[Stored entries]
....

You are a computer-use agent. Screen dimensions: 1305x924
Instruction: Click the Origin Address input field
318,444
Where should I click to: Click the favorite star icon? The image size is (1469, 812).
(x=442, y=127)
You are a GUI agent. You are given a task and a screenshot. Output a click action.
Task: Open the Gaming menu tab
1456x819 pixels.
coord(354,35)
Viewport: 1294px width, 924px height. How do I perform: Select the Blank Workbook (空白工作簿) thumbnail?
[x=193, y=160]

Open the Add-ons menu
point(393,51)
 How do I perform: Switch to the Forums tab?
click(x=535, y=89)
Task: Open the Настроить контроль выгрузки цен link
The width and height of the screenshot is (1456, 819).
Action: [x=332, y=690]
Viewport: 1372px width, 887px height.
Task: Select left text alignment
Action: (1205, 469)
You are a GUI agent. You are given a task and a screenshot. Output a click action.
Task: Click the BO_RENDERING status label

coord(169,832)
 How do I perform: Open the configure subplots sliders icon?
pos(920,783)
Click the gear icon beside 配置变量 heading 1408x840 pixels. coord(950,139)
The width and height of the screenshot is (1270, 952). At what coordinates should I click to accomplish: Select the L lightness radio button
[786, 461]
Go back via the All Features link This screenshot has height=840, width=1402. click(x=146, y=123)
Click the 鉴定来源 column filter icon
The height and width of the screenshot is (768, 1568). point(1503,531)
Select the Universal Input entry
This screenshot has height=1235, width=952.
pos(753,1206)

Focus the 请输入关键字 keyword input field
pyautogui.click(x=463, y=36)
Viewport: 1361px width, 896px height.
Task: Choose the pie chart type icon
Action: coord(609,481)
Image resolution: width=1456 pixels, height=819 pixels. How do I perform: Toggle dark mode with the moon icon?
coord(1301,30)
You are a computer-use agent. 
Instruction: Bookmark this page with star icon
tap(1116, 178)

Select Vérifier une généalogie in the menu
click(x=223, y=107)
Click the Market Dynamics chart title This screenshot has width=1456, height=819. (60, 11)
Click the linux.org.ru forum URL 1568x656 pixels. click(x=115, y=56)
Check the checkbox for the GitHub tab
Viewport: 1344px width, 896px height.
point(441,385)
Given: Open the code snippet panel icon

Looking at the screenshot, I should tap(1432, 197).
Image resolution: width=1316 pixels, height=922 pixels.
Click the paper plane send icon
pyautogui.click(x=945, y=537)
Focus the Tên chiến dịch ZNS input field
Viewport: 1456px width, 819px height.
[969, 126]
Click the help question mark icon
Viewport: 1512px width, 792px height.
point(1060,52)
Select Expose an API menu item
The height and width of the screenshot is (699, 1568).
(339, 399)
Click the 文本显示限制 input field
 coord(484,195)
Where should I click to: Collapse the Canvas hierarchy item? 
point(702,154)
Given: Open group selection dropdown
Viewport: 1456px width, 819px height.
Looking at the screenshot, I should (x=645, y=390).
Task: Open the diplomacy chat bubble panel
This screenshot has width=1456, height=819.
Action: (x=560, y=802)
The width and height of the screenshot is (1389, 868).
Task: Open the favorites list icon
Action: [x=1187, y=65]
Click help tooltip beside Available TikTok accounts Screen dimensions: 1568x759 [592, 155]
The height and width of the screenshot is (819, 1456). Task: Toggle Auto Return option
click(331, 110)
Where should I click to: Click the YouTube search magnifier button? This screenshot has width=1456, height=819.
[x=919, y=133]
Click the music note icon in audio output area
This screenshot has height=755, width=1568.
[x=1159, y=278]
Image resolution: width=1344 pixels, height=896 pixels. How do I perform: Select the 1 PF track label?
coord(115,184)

....

_Required work_
Every line that contains the string "computer" should be returned from the data.

_Task output_
You are a computer-use agent. Screen dimensions: 1305x924
You are a computer-use agent. 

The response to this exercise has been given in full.